Please note that the models saved for each experiment were deleted from the [experiments_finetuning managed folder](managed_folder:UHpAVvLA) to make this example project easier to download. **As a result, models cannot directly deployed from the Experiment Tracking page**. This would however be possible if the experiments are run again.

## Zero-shot text classification

### Natural language inference

In the zero-shot setting, no training example is available at inference time but we can still take advantage of large models trained on massive and diverse training datasets. For example, one zero-shot approach leverages **natural language inference** models.
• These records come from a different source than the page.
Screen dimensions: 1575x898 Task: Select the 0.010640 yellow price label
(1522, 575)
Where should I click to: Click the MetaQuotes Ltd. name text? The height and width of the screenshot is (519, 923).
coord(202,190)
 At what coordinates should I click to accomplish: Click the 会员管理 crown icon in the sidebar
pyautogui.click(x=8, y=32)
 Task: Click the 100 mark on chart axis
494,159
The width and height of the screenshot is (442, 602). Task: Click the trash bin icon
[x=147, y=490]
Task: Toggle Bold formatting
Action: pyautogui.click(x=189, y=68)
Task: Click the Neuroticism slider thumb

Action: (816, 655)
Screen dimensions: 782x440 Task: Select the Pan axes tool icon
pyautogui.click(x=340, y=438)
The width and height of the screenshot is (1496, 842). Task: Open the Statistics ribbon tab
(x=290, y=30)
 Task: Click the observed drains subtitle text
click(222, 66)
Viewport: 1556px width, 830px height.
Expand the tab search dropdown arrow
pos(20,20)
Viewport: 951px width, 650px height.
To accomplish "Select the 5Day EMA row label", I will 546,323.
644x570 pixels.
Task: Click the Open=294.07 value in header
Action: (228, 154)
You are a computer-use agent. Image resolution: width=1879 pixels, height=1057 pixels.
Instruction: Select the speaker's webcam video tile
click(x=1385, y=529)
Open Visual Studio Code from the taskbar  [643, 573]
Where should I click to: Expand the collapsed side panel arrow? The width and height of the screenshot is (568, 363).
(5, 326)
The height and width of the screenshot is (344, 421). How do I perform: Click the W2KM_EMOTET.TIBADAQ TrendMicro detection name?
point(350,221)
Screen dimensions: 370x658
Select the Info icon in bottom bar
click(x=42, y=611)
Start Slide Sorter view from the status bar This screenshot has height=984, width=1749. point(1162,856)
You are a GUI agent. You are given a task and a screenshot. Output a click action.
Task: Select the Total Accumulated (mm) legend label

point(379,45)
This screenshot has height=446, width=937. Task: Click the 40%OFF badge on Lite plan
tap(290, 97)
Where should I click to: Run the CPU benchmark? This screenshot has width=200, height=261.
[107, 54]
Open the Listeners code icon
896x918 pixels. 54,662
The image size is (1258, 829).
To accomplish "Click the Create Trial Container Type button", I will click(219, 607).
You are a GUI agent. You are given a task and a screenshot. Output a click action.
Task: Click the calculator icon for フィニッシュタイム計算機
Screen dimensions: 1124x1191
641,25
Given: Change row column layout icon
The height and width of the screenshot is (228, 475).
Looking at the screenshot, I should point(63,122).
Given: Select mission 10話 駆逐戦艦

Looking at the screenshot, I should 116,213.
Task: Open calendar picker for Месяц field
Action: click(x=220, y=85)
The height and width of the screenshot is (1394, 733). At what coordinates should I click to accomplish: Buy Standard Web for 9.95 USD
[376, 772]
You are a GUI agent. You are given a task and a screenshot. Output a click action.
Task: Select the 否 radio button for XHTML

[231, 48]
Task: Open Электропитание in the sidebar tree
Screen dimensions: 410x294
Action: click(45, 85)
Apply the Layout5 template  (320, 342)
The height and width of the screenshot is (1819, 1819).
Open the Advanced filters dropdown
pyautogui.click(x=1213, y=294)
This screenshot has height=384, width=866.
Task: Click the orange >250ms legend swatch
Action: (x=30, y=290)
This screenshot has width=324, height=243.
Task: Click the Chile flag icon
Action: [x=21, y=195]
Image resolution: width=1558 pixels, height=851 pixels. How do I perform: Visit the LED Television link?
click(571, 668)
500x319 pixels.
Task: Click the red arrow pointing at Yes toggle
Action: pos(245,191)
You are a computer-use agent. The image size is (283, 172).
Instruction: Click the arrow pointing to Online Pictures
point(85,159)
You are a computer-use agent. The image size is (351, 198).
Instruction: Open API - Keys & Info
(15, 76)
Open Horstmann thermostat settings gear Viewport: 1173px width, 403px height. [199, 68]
In a natural language inference task, we are given a **premise** and a **hypothesis** and we need to determine whether the premise entails, contradicts or is neutral with regard to the hypothesis. Let's assume that we have a model trained on natural language inference. How can we use it for our text classification task? We can simply take the text passage to classify as the premise and define one hypothesis per class: "This text is about Cell Phones and Accessories", "This text is about Digital Music"...

For all combinations of the premise and a hypothesis, we then just need to use a model fine-tuned on a natural language inference task to assess to what extent the premise entails the hypothesis and select the class with the highest score.

This is [implemented](recipe:compute_test_scored_zero-shot_nli) in the [5. Zero-shot: natural language inference](flow_zone:Fdib2zv) Flow zone with decent results given the lack of training examples: **F1 score** of **0.63** and **ROC AUC** of **0.90**.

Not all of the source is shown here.